> **Data listing**
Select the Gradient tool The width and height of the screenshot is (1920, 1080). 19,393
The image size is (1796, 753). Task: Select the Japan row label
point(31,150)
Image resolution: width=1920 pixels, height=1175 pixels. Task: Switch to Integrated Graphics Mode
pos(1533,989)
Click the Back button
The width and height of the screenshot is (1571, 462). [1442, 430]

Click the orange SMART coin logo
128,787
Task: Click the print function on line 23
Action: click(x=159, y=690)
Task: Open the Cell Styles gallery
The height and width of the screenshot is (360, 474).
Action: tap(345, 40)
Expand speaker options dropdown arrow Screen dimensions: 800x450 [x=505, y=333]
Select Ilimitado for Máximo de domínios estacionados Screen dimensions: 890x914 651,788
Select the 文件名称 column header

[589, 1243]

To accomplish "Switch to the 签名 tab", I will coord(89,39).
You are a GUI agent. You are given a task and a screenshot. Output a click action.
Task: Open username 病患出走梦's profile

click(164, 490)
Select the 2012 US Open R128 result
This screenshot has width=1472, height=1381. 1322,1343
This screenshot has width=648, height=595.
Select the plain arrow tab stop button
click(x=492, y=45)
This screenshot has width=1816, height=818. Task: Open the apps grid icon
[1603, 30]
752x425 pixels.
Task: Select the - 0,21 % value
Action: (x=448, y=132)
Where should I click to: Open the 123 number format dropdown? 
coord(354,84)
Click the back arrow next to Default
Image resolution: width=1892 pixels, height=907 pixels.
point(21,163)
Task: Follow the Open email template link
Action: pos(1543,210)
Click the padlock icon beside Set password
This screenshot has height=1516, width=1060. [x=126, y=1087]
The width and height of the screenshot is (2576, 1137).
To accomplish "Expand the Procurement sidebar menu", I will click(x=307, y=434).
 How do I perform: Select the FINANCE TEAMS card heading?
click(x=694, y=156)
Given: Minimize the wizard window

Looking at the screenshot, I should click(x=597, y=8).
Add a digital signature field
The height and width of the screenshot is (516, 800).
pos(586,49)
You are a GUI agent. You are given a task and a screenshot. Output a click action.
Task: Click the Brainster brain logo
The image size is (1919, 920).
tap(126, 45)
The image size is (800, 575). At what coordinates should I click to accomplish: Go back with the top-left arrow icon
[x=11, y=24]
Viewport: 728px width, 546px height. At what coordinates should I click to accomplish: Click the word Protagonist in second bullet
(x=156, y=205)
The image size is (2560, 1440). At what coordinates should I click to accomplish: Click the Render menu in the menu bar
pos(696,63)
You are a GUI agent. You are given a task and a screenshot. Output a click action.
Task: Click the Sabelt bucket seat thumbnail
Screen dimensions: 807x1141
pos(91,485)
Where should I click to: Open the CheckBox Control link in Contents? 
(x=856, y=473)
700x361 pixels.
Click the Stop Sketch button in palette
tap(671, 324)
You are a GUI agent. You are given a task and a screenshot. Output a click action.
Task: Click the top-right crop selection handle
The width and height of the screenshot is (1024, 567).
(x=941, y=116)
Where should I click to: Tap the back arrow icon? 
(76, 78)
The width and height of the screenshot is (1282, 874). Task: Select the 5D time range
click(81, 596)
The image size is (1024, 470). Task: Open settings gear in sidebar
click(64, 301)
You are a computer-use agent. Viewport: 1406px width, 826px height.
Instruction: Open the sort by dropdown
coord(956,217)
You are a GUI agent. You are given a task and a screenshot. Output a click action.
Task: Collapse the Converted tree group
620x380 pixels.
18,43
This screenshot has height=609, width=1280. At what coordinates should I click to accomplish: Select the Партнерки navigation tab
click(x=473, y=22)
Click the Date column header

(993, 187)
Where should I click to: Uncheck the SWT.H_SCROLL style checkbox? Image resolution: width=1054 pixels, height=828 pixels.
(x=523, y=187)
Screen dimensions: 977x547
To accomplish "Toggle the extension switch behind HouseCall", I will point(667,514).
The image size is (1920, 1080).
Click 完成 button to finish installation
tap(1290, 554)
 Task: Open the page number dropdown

> **Work instructions**
Convert the rows above into a numbered list with one item per line, omitting blank lines.

> **Written answer**
1. Select the Gradient tool The width and height of the screenshot is (1920, 1080). 19,393
2. The image size is (1796, 753). Task: Select the Japan row label
3. point(31,150)
4. Image resolution: width=1920 pixels, height=1175 pixels. Task: Switch to Integrated Graphics Mode
5. pos(1533,989)
6. Click the Back button
7. The width and height of the screenshot is (1571, 462). [1442, 430]
8. Click the orange SMART coin logo
9. 128,787
10. Task: Click the print function on line 23
11. Action: click(x=159, y=690)
12. Task: Open the Cell Styles gallery
13. The height and width of the screenshot is (360, 474).
14. Action: tap(345, 40)
15. Expand speaker options dropdown arrow Screen dimensions: 800x450 [x=505, y=333]
16. Select Ilimitado for Máximo de domínios estacionados Screen dimensions: 890x914 651,788
17. Select the 文件名称 column header
18. [589, 1243]
19. To accomplish "Switch to the 签名 tab", I will coord(89,39).
20. You are a GUI agent. You are given a task and a screenshot. Output a click action.
21. Task: Open username 病患出走梦's profile
22. click(164, 490)
23. Select the 2012 US Open R128 result
24. This screenshot has width=1472, height=1381. 1322,1343
25. This screenshot has width=648, height=595.
26. Select the plain arrow tab stop button
27. click(x=492, y=45)
28. This screenshot has width=1816, height=818. Task: Open the apps grid icon
29. [1603, 30]
30. 752x425 pixels.
31. Task: Select the - 0,21 % value
32. Action: (x=448, y=132)
33. Where should I click to: Open the 123 number format dropdown? 
34. coord(354,84)
35. Click the back arrow next to Default
36. Image resolution: width=1892 pixels, height=907 pixels.
37. point(21,163)
38. Task: Follow the Open email template link
39. Action: pos(1543,210)
40. Click the padlock icon beside Set password
41. This screenshot has height=1516, width=1060. [x=126, y=1087]
42. The width and height of the screenshot is (2576, 1137).
43. To accomplish "Expand the Procurement sidebar menu", I will click(x=307, y=434).
44.  How do I perform: Select the FINANCE TEAMS card heading?
45. click(x=694, y=156)
46. Given: Minimize the wizard window
47. Looking at the screenshot, I should click(x=597, y=8).
48. Add a digital signature field
49. The height and width of the screenshot is (516, 800).
50. pos(586,49)
51. You are a GUI agent. You are given a task and a screenshot. Output a click action.
52. Task: Click the Brainster brain logo
53. The image size is (1919, 920).
54. tap(126, 45)
55. The image size is (800, 575). At what coordinates should I click to accomplish: Go back with the top-left arrow icon
56. [x=11, y=24]
57. Viewport: 728px width, 546px height. At what coordinates should I click to accomplish: Click the word Protagonist in second bullet
58. (x=156, y=205)
59. The image size is (2560, 1440). At what coordinates should I click to accomplish: Click the Render menu in the menu bar
60. pos(696,63)
61. You are a GUI agent. You are given a task and a screenshot. Output a click action.
62. Task: Click the Sabelt bucket seat thumbnail
63. Screen dimensions: 807x1141
64. pos(91,485)
65. Where should I click to: Open the CheckBox Control link in Contents? 
66. (x=856, y=473)
67. 700x361 pixels.
68. Click the Stop Sketch button in palette
69. tap(671, 324)
70. You are a GUI agent. You are given a task and a screenshot. Output a click action.
71. Task: Click the top-right crop selection handle
72. The width and height of the screenshot is (1024, 567).
73. (x=941, y=116)
74. Where should I click to: Tap the back arrow icon? 
75. (76, 78)
76. The width and height of the screenshot is (1282, 874). Task: Select the 5D time range
77. click(81, 596)
78. The image size is (1024, 470). Task: Open settings gear in sidebar
79. click(64, 301)
80. You are a computer-use agent. Viewport: 1406px width, 826px height.
81. Instruction: Open the sort by dropdown
82. coord(956,217)
83. You are a GUI agent. You are given a task and a screenshot. Output a click action.
84. Task: Collapse the Converted tree group
85. 620x380 pixels.
86. 18,43
87. This screenshot has height=609, width=1280. At what coordinates should I click to accomplish: Select the Партнерки navigation tab
88. click(x=473, y=22)
89. Click the Date column header
90. (993, 187)
91. Where should I click to: Uncheck the SWT.H_SCROLL style checkbox? Image resolution: width=1054 pixels, height=828 pixels.
92. (x=523, y=187)
93. Screen dimensions: 977x547
94. To accomplish "Toggle the extension switch behind HouseCall", I will point(667,514).
95. The image size is (1920, 1080).
96. Click 完成 button to finish installation
97. tap(1290, 554)
98.  Task: Open the page number dropdown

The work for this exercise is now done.